Fühl dich frei, die Gedanken der bedeutenden Denker zu nutzen, umzuwandeln und anzupassen. Der Beweis, dass du wirklich verstehst, was du schreibst und sagst, ist, zu tun was du schreibst und sagst.

«Die Welt verändert sich durch dein Vorbild, nicht durch deine Meinung.» – Paulo Coelho

Anfängergeist – Das Zen-Konzept für eine breite Palette an Möglichkeiten

Mit Wiederholung kommt Routine, mit Routine kommt eine Erwartungshaltung. Wenn wir eine Übung nicht zum ersten Mal ausführen, haben wir eine Vorstellung des Resultats. Wir projizieren unsere Erwartung auf die Aufgabe, die ansteht. Wir kennen das Resultat, bevor wir beginnen.

Waren die letzten Wiederholungen erfolgreich, so versuchen wir das Ergebnis zu reproduzieren. Waren die vorherigen Durchgänge enttäuschend, erwarten wir auch dieses Mal keinen positiven Ausgang. Bei Wiederholung einer Übung verlieren wir leicht die ursprüngliche Einstellung dazu.

Im Japanischen gibt es den Ausdruck shoshin – übersetzt Anfängergeist. Shunryu Suzuki erklärt in seinem Buch «Zen-Geist – Anfängergeist» das Prinzip, die Praxis so anzugehen, als würde man sie zum ersten Mal ausführen. Ohne Erwartung, ohne Vorurteil:

«Im Anfänger-Geist gibt es keinen Gedanken: „Ich habe etwas erreicht.“ Alle selbstbezogenen Gedanken grenzen unseren unendlich weiten Geist ein. Wenn wir nicht daran denken, etwas zu erreichen, nicht an uns selbst denken, sind wir wahre Anfänger. Dann können wir wirklich etwas lernen.»
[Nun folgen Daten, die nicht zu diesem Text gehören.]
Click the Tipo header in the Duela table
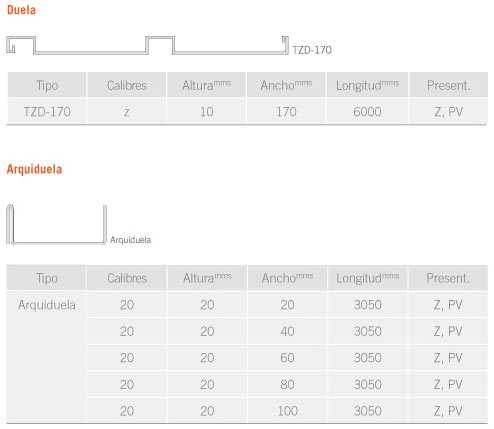Image resolution: width=494 pixels, height=429 pixels. click(x=47, y=85)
Wie uns das Sprichwort aus Zen-Buddhismus lehrt, können wir nur «eine leere Schüssel füllen». «Für einen Menschen ist es unmöglich», wie Epiktet erklärt, «das zu erlernen, was er bereits zu wissen meint.» Um zu lernen, dürfen wir nicht glauben, wir wissen, was wir tun.

Das Ziel der Praxis ist es, nicht dualistisch zu denken. Der Anfängergeist «ist immer reich und genügt sich selbst». Es gibt kein Gut und Schlecht, es gibt keinen Erfolg und kein Verfehlen, es gibt nur die Praxis. Suzuki schreibt:

«Wenn ihr zu viele Unterscheidungen trefft, begrenzt ihr euch selbst. Wenn ihr zu viel verlangt oder zu gierig seid, ist euer Geist nicht reich und selbstgenügsam.»

Geh nicht nur zur Arbeit, weil du gestern auch schon bei der Arbeit warst. Kümmere dich nicht um deine Beziehungen, weil du das schon immer so getan hast. Auf eine Erwartung folgt Enttäuschung. Der Tag ist nicht jedes Mal gleich, er ist jedes Mal neu.

Wenn wir keine Erwartungshaltung haben, ist unser Geist leer. Und nur so werden wir zu immer besseren Anfängern:

«Wenn euer Geist leer ist, ist er stets für alles bereit; er ist offen für alles. Im Anfänger-Geist gibt es viele Möglichkeiten, im Geist des Experten nur wenige.»